:: WORK ORDER A ::
In the Gottlieb article, copy the stretch from "Aggressive Action on" through "overall drug prices." word for word.
:: WORK ORDER B ::
According to the Gottlieb article, how much money did Gottlieb report taking from drug makers in the years before he was appointed to the FDA?

:: TEXT SECTION ::
= Beginning of Section =

U.S. Food and Drug Administration Commissioner Dr. Scott Gottlieb has announced he will resign in early April. Gottlieb is a medical doctor who spent a decade as venture capitalist before helming the FDA.

As a partner with New Enterprise Associates, he served on corporate boards and made industry ties before heading up the agency that regulates many of the companies he’d steered investments toward. He also reported taking $400,000 from drug makers in the years before being appointed to the FDA.

But he won praise from consumer groups for many of his stands on drug prices and tightening regulations on teen vaping.

Gottlieb said the weekly commute from his home in Connecticut to his job in Washington and away from his family was wearing thin.

“There’s perhaps nothing that could pull me away from this role other than the challenge of being apart from my family for these past two years and missing my wife and three young children.” Gottlieb said in a letter posted to the FDA’s Twitter account.

He promised to finish details of the FDA’s 2020 budget and to work with Health and Human Services Secretary Alex Azar on transitioning his successor.

“Scott’s leadership inspired historic results from the FDA team, which delivered record approvals of both innovative treatments and affordable generic drugs, while advancing important policies to confront opioid addiction, tobacco and youth e-cigarette use, chronic disease, and more,” Health and Human Services Secretary Alex Azar said in a statement.

The administration did not immediately name a successor to Gottlieb. Reuters cited Deutsche Bank financial analysts as saying they expected his policies to continue for the most part. But tobacco interests and anti-regulation groups have increased pressure on the administration in recent months to roll back elements of Gottlieb’s agenda that affect them.

Aggressive Action on High-Profile Pet Projects

Gottlieb’s two-year tenure at the agency was marked with efforts to more tightly regulate some industries while approving record numbers of new generic and brand-name drugs and medical devices in 2018. He also supported widening approval of generic drugs as a way of bringing down overall drug prices.

But critics questioned his efforts on speeding new medical devices to market. They warned that the process was already too fast to guarantee patient safety. Patient advocates have cited problems with products ranging from transvaginal mesh to metal-on-metal hip replacements as examples.

= End of Section =

:: DATASET CONTENT ::
= Beginning of Section =

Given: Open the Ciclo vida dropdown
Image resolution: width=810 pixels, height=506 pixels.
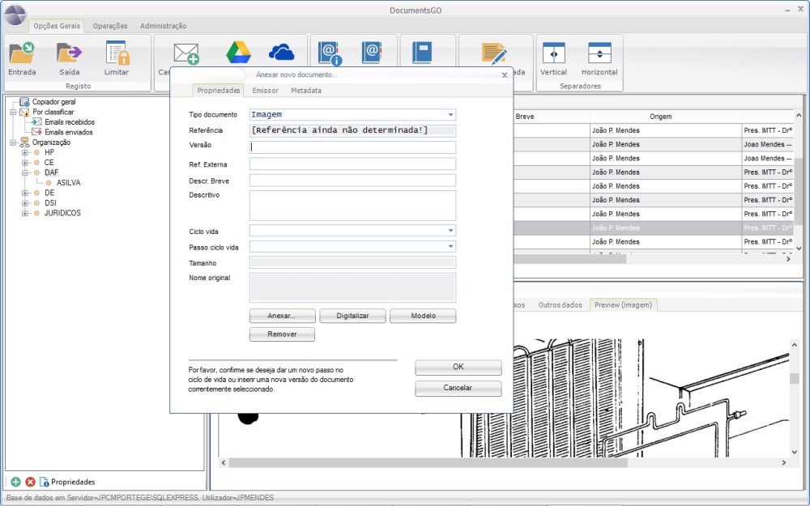Looking at the screenshot, I should (451, 231).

= End of Section =

:: RESPONSE A ::
Aggressive Action on High-Profile Pet Projects

Gottlieb’s two-year tenure at the agency was marked with efforts to more tightly regulate some industries while approving record numbers of new generic and brand-name drugs and medical devices in 2018. He also supported widening approval of generic drugs as a way of bringing down overall drug prices.

:: RESPONSE B ::
$400,000